WORK TASK:
Find every line in the records below that holds the word "This", and copy it out.

[Saved entries]
((

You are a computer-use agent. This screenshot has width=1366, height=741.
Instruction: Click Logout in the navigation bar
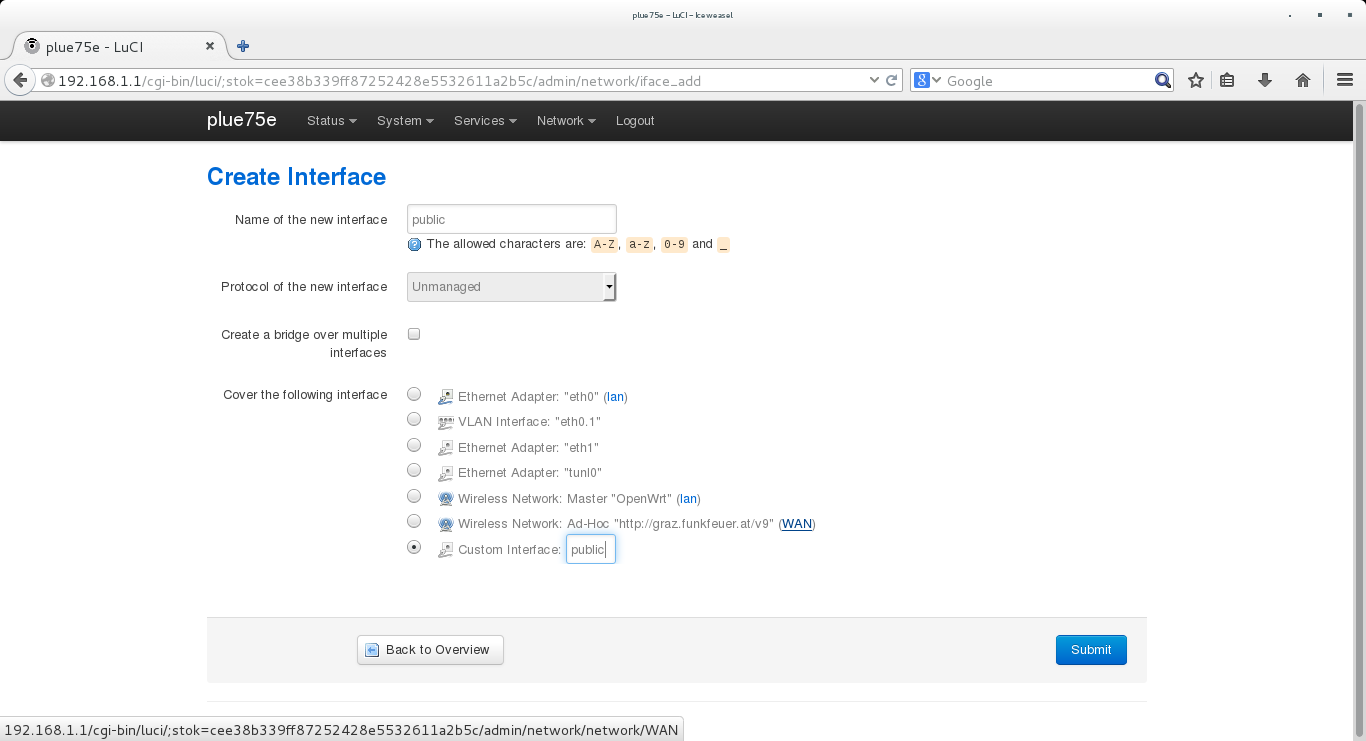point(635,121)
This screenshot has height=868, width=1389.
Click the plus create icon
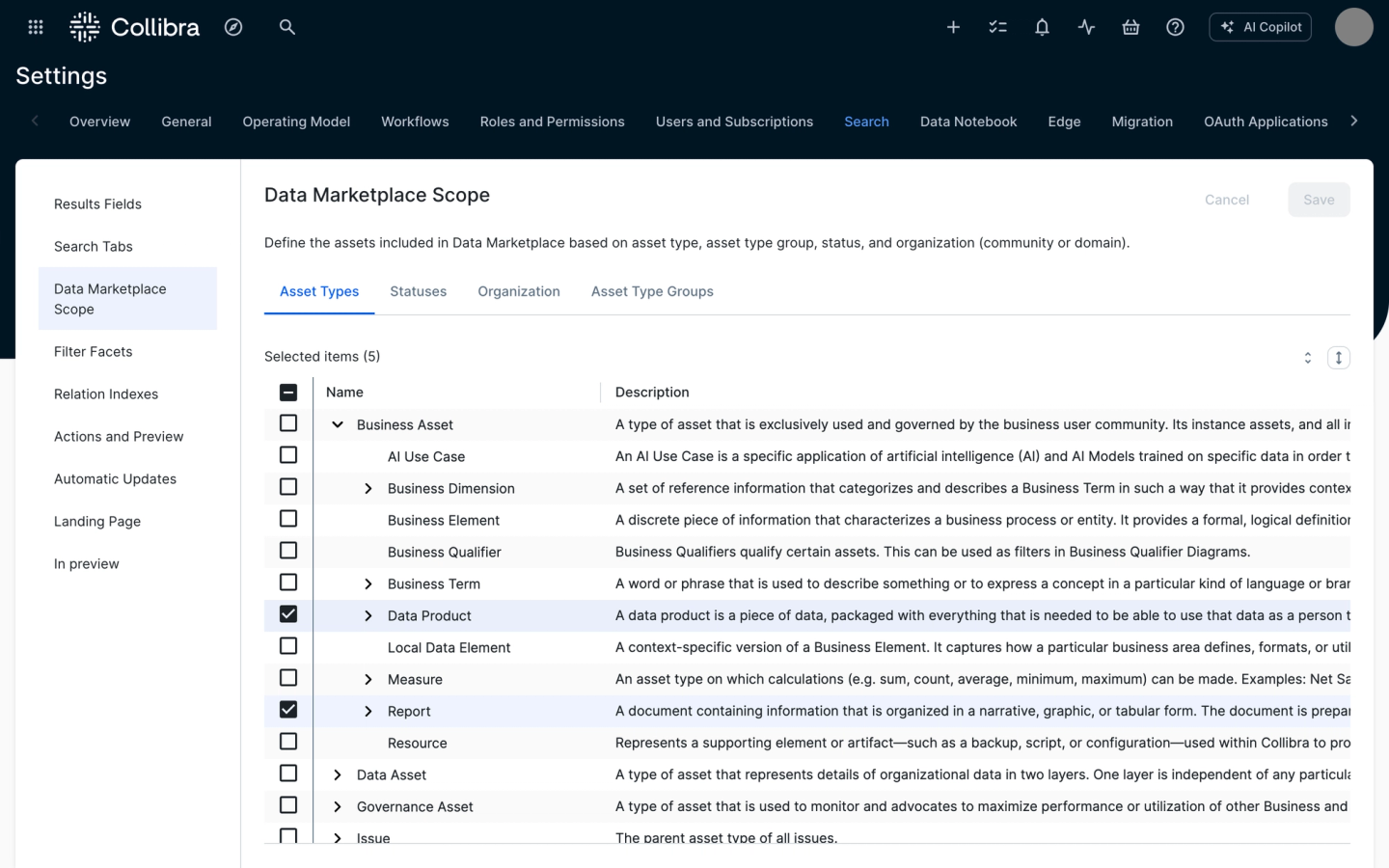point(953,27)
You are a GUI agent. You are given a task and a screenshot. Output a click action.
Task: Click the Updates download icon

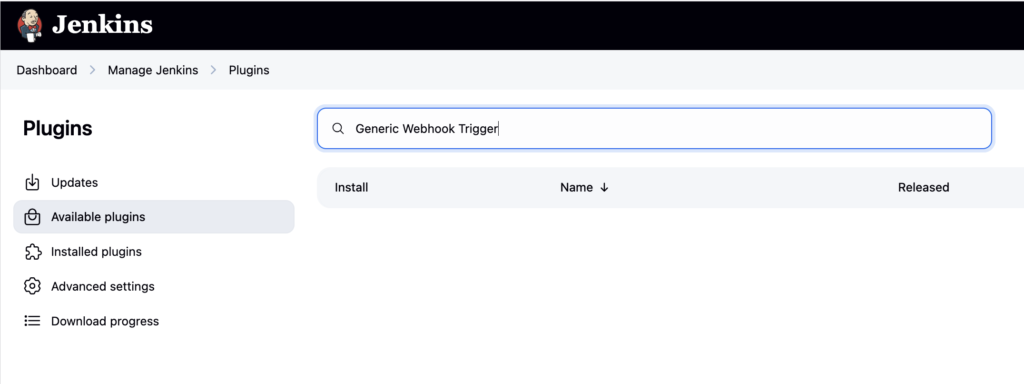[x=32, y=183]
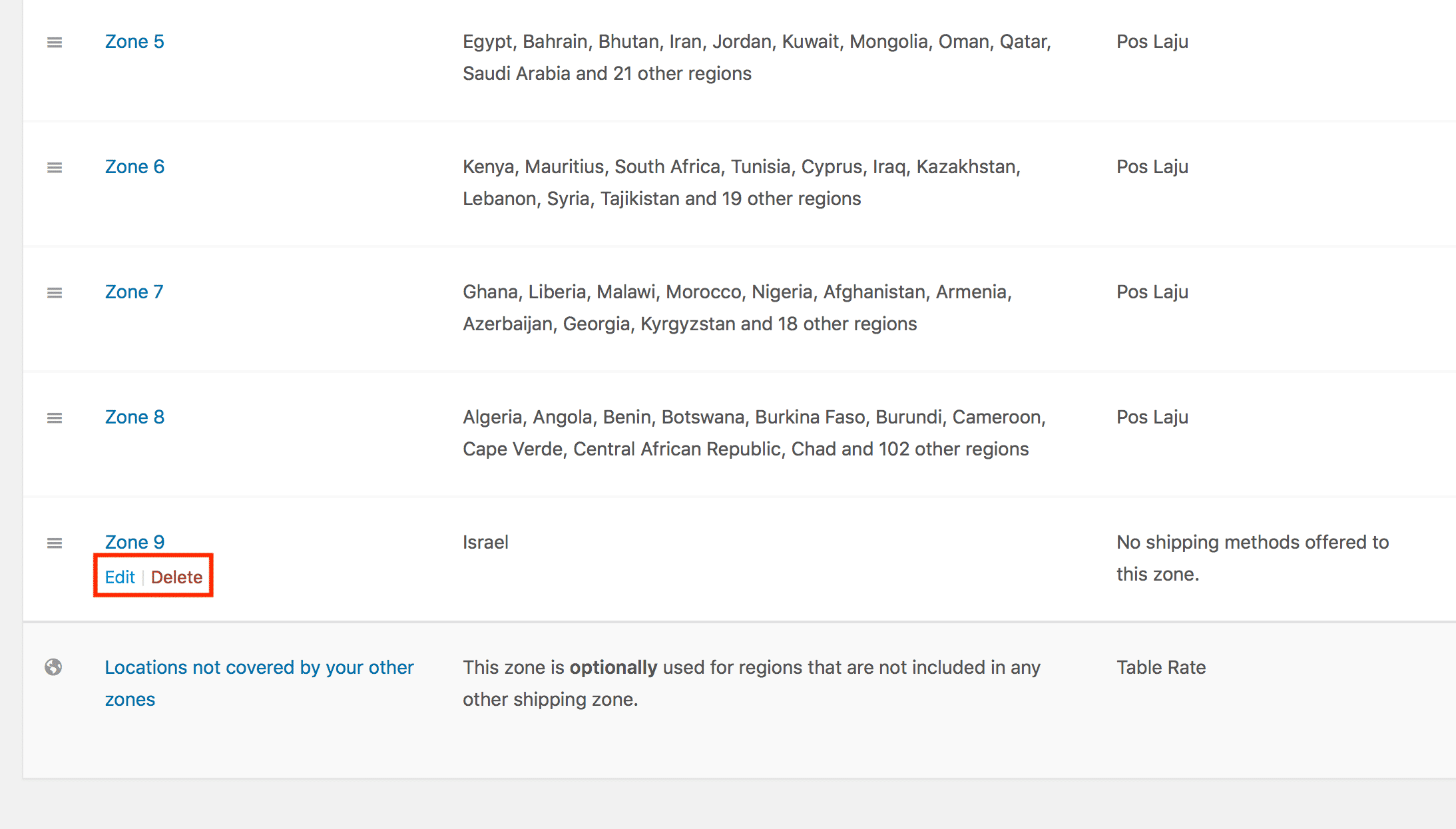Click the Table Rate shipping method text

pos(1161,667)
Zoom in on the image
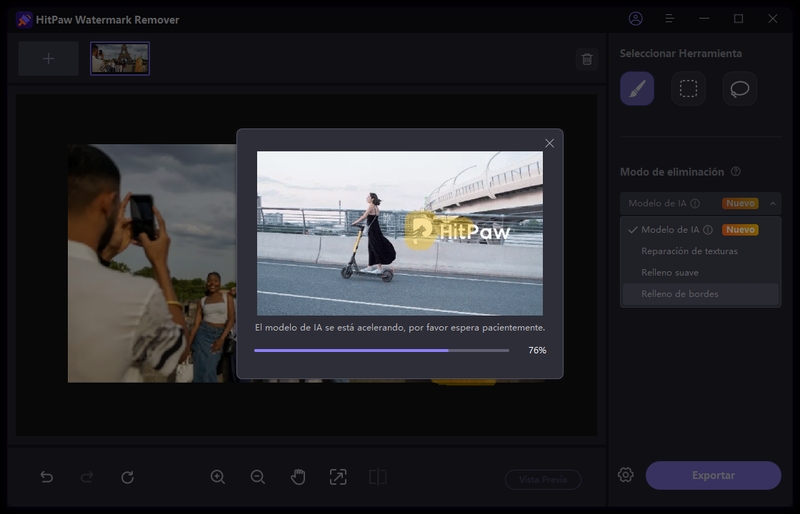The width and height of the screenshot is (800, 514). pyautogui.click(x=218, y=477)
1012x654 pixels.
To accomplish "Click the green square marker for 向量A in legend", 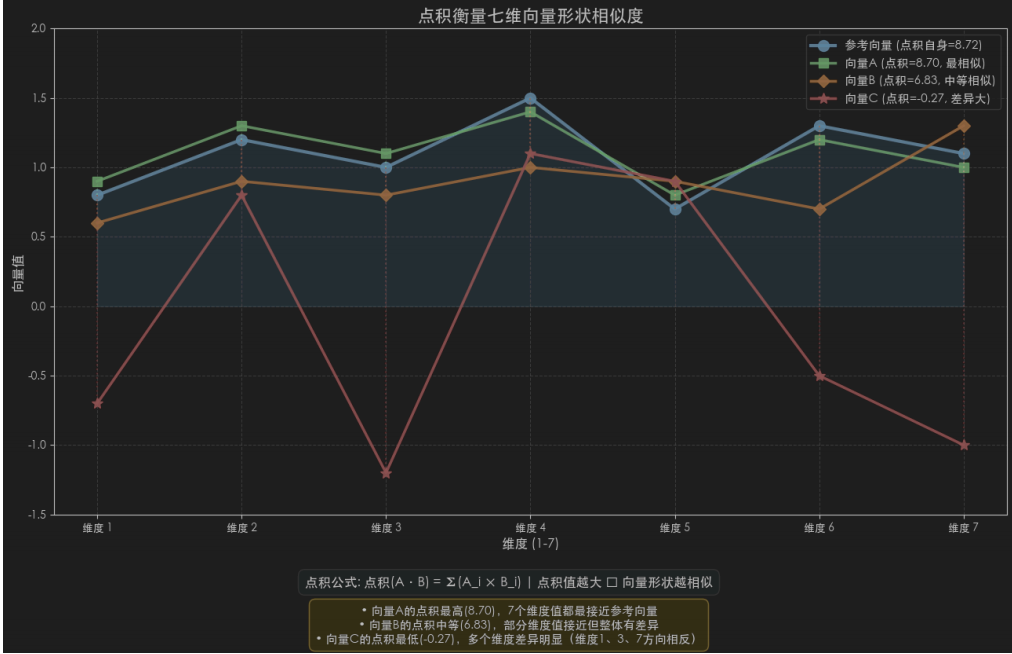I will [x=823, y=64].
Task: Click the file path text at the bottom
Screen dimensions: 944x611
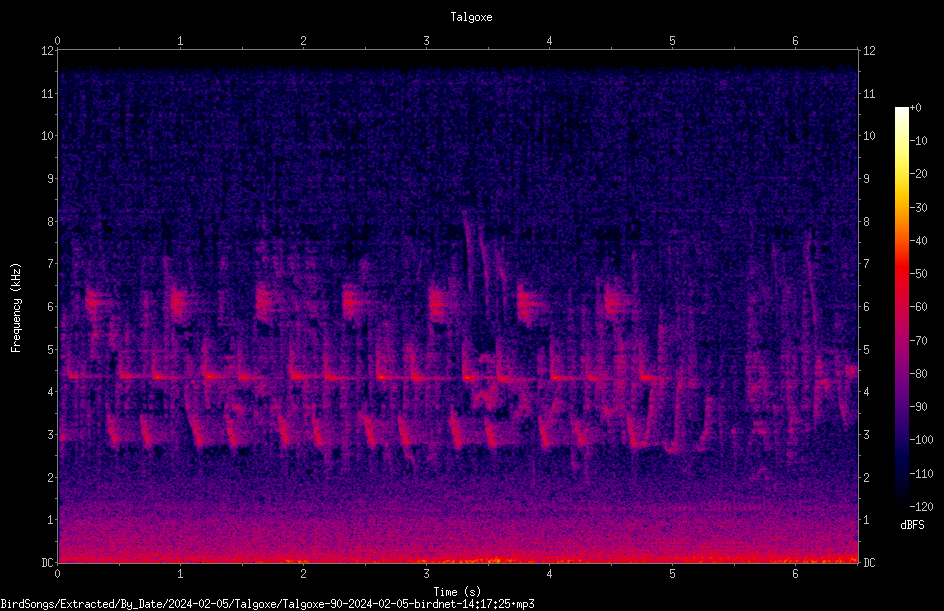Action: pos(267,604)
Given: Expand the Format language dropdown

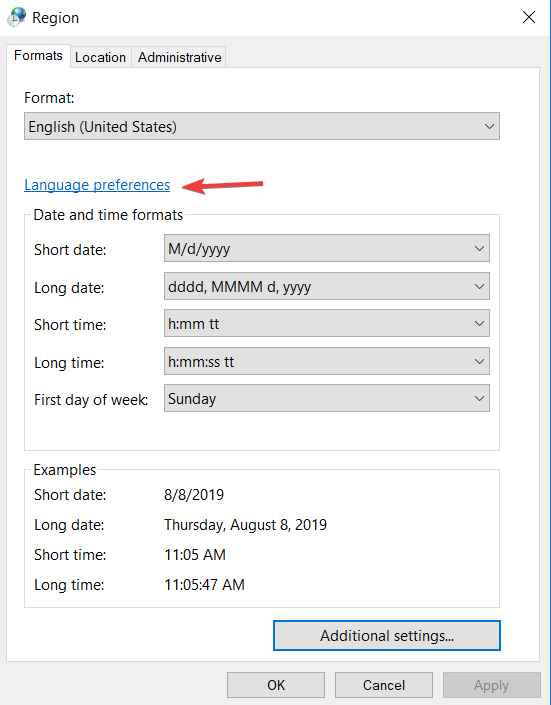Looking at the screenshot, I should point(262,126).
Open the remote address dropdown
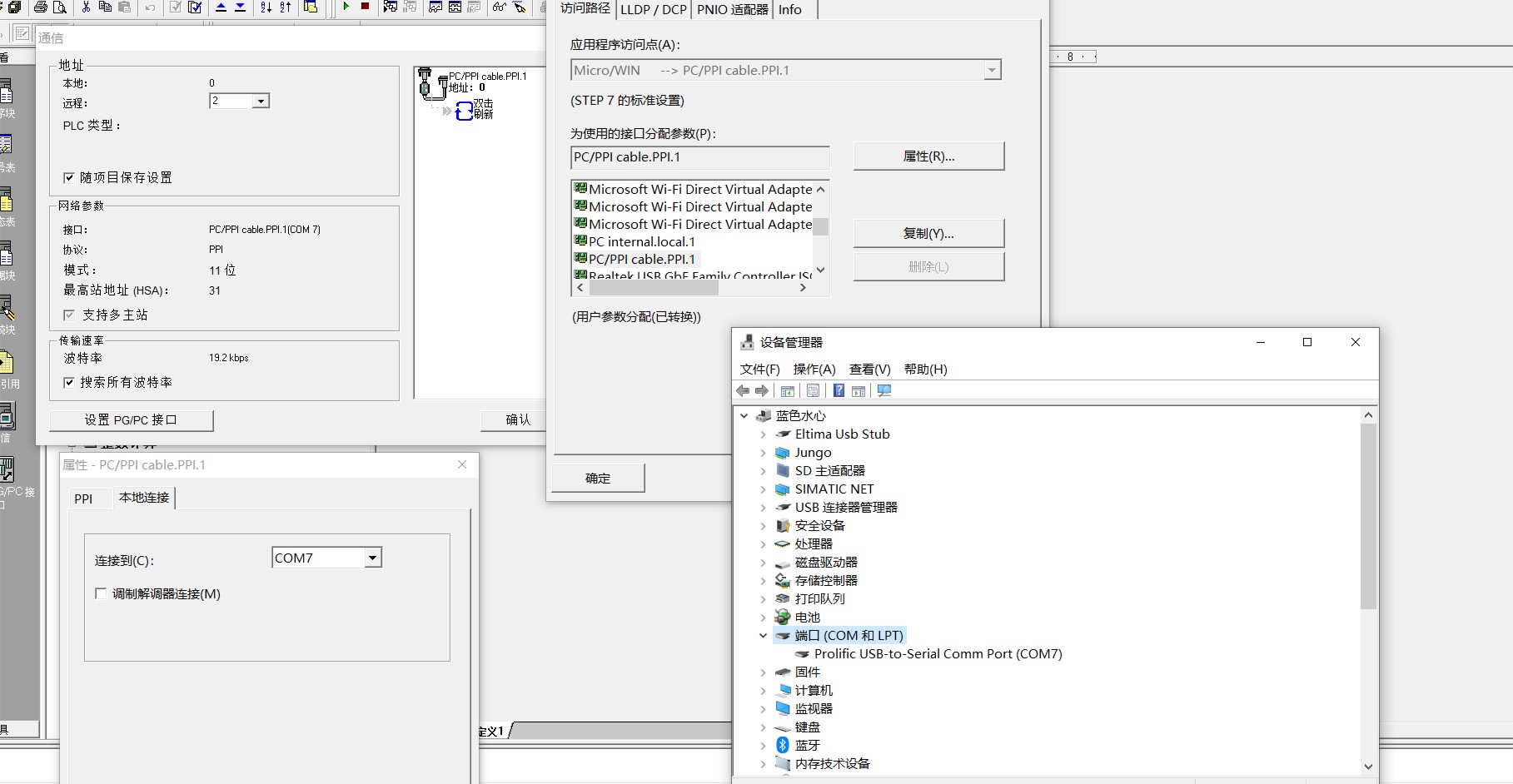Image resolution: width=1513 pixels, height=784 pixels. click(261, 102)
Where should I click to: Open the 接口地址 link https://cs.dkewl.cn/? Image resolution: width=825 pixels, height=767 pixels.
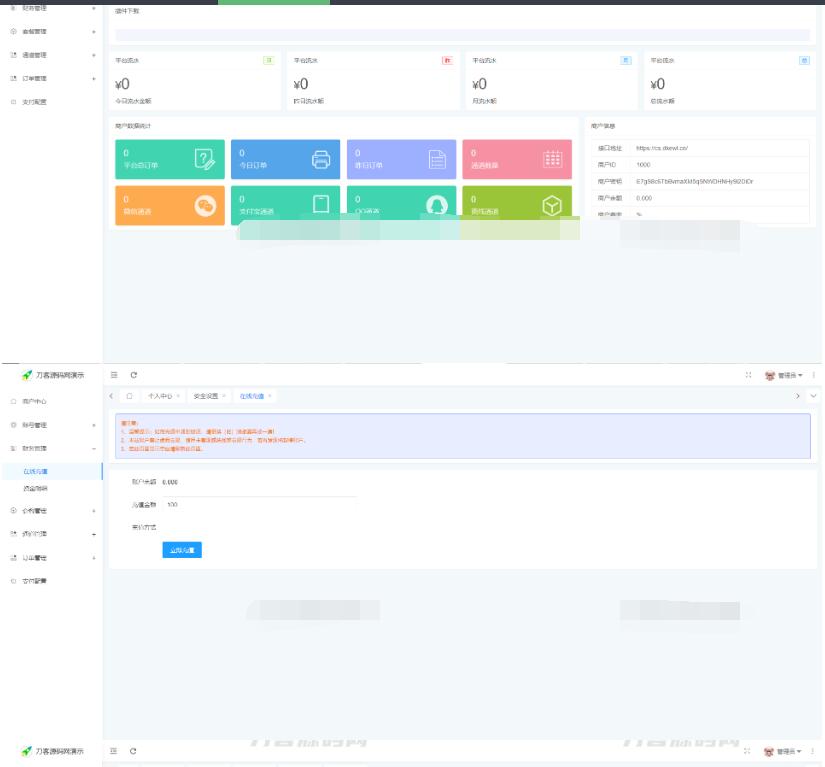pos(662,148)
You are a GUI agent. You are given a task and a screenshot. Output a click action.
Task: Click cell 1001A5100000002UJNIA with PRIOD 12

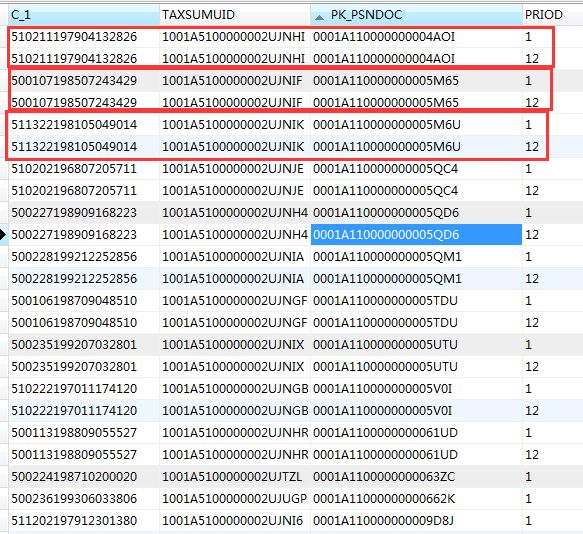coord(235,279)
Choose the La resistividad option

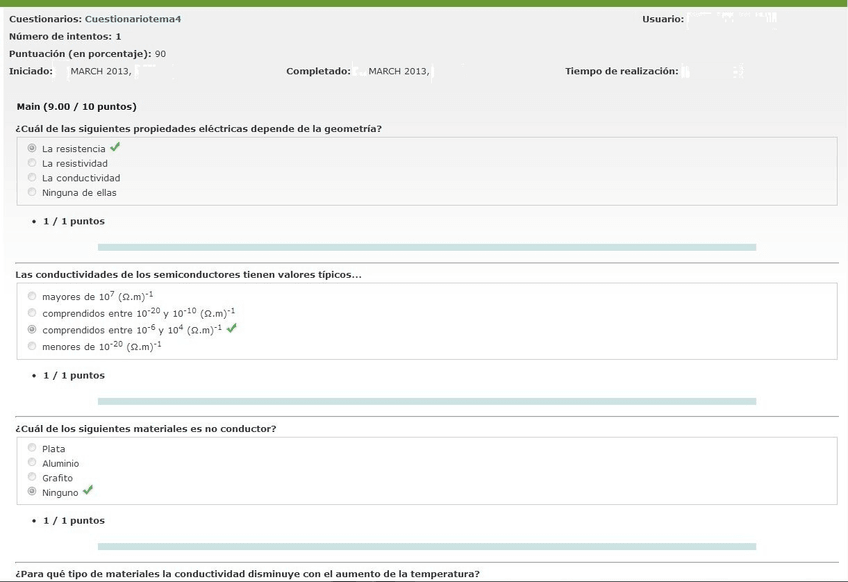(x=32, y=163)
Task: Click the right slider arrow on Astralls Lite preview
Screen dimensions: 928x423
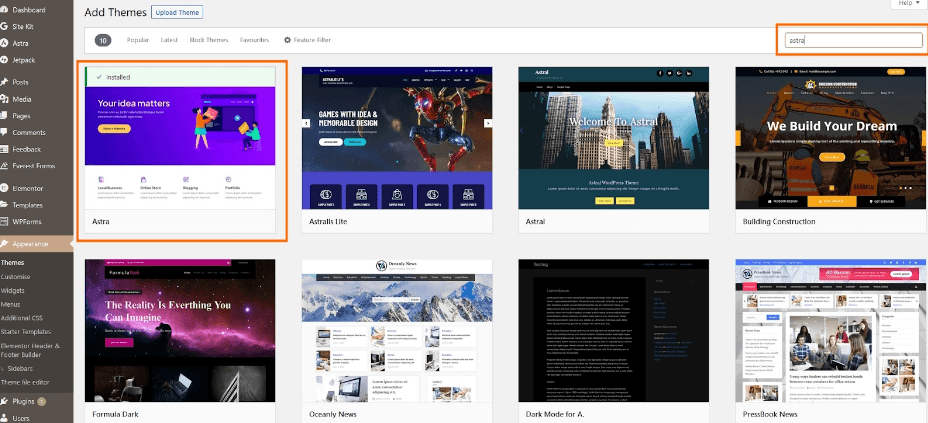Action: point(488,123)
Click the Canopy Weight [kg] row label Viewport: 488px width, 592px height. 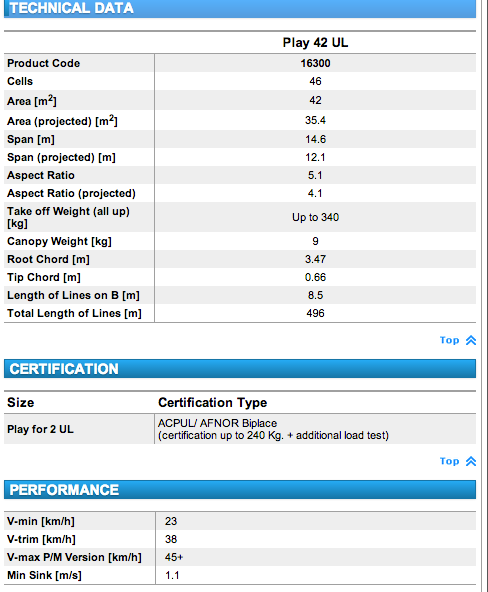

))

EXERCISE ANSWER:
You are a computer-use agent. This screenshot has width=1366, height=741.
This screenshot has height=868, width=1389.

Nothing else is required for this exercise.